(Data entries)

□ □ □ □ □ □ □

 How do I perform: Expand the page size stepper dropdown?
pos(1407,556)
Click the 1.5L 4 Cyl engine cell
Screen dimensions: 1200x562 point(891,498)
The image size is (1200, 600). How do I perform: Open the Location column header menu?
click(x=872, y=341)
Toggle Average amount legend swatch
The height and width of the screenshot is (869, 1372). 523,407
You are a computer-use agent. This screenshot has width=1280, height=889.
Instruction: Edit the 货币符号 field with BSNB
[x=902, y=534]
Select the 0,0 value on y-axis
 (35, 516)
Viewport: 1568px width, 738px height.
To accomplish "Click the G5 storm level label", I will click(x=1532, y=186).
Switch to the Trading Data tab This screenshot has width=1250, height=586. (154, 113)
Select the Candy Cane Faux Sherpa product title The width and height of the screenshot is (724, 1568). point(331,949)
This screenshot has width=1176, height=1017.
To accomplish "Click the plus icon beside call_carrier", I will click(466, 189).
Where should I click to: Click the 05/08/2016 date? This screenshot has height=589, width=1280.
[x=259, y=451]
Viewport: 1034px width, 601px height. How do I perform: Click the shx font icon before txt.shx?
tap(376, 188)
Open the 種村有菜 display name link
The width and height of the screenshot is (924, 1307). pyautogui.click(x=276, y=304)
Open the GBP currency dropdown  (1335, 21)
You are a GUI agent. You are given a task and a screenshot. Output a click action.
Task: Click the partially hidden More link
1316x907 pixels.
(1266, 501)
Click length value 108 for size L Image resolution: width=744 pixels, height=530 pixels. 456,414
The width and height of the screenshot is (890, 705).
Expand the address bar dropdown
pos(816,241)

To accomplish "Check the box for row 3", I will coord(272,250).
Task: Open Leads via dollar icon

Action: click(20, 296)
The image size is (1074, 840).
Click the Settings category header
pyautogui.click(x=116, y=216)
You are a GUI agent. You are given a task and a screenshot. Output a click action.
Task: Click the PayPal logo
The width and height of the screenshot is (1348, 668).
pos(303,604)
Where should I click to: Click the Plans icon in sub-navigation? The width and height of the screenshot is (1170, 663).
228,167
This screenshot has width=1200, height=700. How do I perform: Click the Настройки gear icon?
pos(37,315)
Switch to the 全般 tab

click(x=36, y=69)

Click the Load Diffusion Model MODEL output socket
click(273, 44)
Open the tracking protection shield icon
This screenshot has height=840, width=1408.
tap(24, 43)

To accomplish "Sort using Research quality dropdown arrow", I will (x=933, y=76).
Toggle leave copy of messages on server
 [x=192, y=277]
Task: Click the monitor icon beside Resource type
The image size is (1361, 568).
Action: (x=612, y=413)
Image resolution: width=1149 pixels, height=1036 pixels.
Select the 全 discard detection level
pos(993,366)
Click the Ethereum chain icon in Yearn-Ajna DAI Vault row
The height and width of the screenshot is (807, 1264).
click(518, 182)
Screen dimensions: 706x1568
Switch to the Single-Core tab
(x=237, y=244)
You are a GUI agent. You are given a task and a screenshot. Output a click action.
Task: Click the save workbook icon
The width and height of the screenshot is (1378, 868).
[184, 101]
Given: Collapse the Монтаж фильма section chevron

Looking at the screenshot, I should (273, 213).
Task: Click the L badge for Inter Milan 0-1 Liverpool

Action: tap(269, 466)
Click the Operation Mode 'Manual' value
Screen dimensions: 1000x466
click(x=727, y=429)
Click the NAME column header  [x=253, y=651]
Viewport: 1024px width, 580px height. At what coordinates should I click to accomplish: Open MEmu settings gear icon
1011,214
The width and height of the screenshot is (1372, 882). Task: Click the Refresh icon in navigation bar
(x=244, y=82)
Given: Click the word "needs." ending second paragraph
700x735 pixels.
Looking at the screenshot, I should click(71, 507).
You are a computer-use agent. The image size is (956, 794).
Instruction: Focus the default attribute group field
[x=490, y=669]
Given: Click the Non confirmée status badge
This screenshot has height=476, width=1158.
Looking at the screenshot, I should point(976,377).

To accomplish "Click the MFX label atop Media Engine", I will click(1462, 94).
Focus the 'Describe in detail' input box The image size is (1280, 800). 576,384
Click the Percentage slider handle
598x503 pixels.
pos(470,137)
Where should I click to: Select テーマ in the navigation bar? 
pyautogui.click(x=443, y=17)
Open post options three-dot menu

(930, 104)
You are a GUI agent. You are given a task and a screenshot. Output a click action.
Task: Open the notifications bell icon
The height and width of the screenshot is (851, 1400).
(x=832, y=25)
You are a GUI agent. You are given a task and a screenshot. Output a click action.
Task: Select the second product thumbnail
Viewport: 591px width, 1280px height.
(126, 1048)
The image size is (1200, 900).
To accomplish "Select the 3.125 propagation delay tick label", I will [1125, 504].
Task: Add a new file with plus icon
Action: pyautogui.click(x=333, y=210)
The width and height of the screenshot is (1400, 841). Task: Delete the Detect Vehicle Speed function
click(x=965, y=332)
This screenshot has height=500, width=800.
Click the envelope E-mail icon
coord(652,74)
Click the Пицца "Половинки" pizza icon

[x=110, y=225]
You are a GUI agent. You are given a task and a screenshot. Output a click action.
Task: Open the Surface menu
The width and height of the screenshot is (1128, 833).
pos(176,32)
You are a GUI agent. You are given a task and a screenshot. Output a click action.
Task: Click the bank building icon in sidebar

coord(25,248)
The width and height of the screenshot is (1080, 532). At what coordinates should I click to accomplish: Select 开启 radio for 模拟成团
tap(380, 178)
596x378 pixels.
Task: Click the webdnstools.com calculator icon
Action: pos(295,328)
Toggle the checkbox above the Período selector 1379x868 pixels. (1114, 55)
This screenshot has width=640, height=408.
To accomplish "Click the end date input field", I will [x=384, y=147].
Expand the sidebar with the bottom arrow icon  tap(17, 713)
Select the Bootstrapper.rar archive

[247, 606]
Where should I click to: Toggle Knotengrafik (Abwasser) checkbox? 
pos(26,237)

□ □ □ □ □ □ □

◆ WHAT TO DO
Where the data above reaches the line holding "This screenshot has width=1176, height=1017.", begin printing, and stop after the line holding "The image size is (1074, 840).". Each line must be reproduced exactly, with nothing else added.

◆ TASK RESULT
This screenshot has width=1176, height=1017.
To accomplish "Click the plus icon beside call_carrier", I will click(466, 189).
Where should I click to: Click the 05/08/2016 date? This screenshot has height=589, width=1280.
[x=259, y=451]
Viewport: 1034px width, 601px height. How do I perform: Click the shx font icon before txt.shx?
tap(376, 188)
Open the 種村有菜 display name link
The width and height of the screenshot is (924, 1307). pyautogui.click(x=276, y=304)
Open the GBP currency dropdown  (1335, 21)
You are a GUI agent. You are given a task and a screenshot. Output a click action.
Task: Click the partially hidden More link
1316x907 pixels.
(1266, 501)
Click length value 108 for size L Image resolution: width=744 pixels, height=530 pixels. 456,414
The width and height of the screenshot is (890, 705).
Expand the address bar dropdown
pos(816,241)

To accomplish "Check the box for row 3", I will coord(272,250).
Task: Open Leads via dollar icon

Action: click(20, 296)
The image size is (1074, 840).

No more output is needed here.